*EXERCISE GOAL*.
Reproduce the part of the records that opens with the line containing "Task: Pick the Dedicated" and runs through the end of the records, substituting "title" for "heading" and leaving everything else unchanged.
------ EXERCISE DATA
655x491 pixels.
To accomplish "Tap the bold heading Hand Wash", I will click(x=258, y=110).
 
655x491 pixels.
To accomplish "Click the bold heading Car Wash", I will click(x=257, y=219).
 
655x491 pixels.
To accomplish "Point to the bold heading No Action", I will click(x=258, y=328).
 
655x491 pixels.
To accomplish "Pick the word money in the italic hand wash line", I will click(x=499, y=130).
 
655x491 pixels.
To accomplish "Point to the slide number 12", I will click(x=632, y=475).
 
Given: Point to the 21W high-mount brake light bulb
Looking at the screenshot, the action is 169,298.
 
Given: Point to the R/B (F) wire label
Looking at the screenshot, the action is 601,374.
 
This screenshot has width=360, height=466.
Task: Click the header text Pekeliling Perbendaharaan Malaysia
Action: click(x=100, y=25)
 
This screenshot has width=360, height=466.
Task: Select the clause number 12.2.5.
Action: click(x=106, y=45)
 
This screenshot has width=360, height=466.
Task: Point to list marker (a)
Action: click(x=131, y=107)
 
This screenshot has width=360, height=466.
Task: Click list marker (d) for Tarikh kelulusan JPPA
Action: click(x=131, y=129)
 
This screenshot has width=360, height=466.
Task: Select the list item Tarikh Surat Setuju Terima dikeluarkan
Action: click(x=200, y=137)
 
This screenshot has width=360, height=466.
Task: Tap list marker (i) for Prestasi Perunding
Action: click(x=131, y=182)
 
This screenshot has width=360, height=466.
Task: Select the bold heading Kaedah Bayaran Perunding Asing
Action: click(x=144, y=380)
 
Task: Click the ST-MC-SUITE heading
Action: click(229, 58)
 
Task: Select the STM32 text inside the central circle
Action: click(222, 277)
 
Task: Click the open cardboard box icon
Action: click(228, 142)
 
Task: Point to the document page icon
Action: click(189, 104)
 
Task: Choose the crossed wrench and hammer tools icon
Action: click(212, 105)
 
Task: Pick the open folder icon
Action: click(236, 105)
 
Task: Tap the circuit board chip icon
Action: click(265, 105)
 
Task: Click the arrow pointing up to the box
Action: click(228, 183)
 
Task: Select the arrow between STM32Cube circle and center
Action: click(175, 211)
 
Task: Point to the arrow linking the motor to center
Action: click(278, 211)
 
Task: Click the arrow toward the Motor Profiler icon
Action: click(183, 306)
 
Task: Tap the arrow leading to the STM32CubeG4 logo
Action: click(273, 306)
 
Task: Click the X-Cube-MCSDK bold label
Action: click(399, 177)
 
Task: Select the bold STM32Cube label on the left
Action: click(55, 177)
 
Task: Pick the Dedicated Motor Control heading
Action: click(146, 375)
------------
*THE REPLY*.
Task: Pick the Dedicated Motor Control title
Action: click(146, 375)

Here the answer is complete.